We nodded and went on.

Saturday, October 13, 2012

Farewell Gregorio Iriarte

Gregorio Iriarte's faith in education to transform the political state does not depart with him and still may advance peaceful international relations in Bolivia during the decolonized age.

http://m.lostiempos.com/diario/actualidad/local/20121013/homenajes-marcan-la-partida-del-padre-iriarte-luchador-de_188682_400984.html

http://m.lostiempos.com/diario/actualidad/nacional/20121013/evo-ataca-a-eeuu-y-genera-polémica_188691_401002.html

Monday, October 1, 2012

Passing-the-baton moments...

As Lynn and I complete the final months of our tour of service here in Bolivia, we see new missioners coming (Franciscans like Kitzi and Michael, Maryknollers, and others), and we hope that they find good relations both with their mission organizations, with the service sites where they choose to volunteer, and with the communities where they live.  I know this doesn't always happen, but part of being on mission seems to be a willingness to work with less than perfect situations. I suppose we are all on mission, and in that sense I take seriously the adage on posters in the churches here, toda mi vida es mision. We also find ourselves saying goodbye to those missioners who must leave—I have yet to encounter anyone saying, "boy am I glad to get out of here"—and in doing so we see the time for our own farewells approaching.
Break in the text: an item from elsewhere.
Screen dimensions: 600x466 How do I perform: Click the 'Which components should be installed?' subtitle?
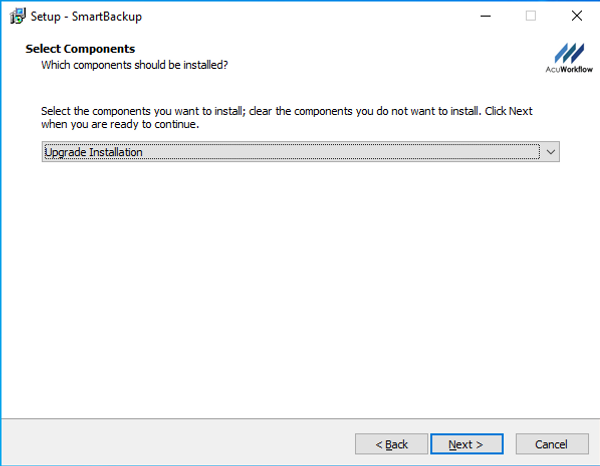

A common metaphor for all of this to-ing and fro-ing is passing the baton.1 It implies an orderly transition in which the present momentarily unites the past and the future as that all important objective—whether a stick, or a water project, or the education of a group of young children—carries on. There may be more of these moments lately, or maybe I am just more conscious of them:

  • F, an advanced English student at the carcel, teaching English to the basic-level students at the carcel. He was doing a good job, providing just enough direction in Castellano to lead them in to English pronunciation, giving examples, but not losing sight of the components he was teaching, greetings and farewells. During this class a new young inmate poked his head through the doorway to see what was going on.  He watched and listened, then started to leave. F called him back and asked if he wanted to learn some English.  He nodded and took a seat in the back row.  F encouraged him to move forward so he could see the whiteboard. He did, and soon he had a borrowed text, a pencil, and a sheet of notepaper. I hoped this would make some of his time there easier.  
  • A and her husband E: leaving the Eco-tourism program at UAC-CP before she could finish because she had become pregnant, reminding me of JC and L, who similarly restructured their plans about 35 years before.
  • Visiting the Maryknoll Language Institute with A and E just to walk through the quiet gardens and see the photos of the people who taught Lynn and me and to say hello to a few of the current students there, missioners from the US and various European countries, working to acquire that critical ability to communicate.
  • Munching on a sandwich at Globos on the Prado as the 5-year-old campesino steps in to your gaze and begs for food, his plastic food bowl exactly the same as the one we have for Kitty, our domesticated stray cat.
  • The Cochabamba woman who worked cleaning houses in Arlington, VA, until she was forced to return to Cochabamba with her three children.
  • M and B, a young couple from Cochabamba that just returned to Arlington, VA, struggling to find work and some way to become legal residents this time.
I'm reminded of a line from today's reading from the Book of Job: The LORD gave and the LORD has taken away; blessed be the name of the LORD!"
__________

1 I remember receiving and passing the baton during relay races: my teammate rounding the turn, referees adjusting lane assignments by place in preparation for the handoff, both teammates looking for a blink of eye contact amid the strain and stride of that leg's final paces, the stretch of two arms, one forward with the hand clenched around the stick, one back with the hand outstretched, palm up, legs already striding as the tiring runner plunges into the zone.  Despite the pain of racing, it's a blessing when the mission is as simple as getting the stick around the track as quickly as possible.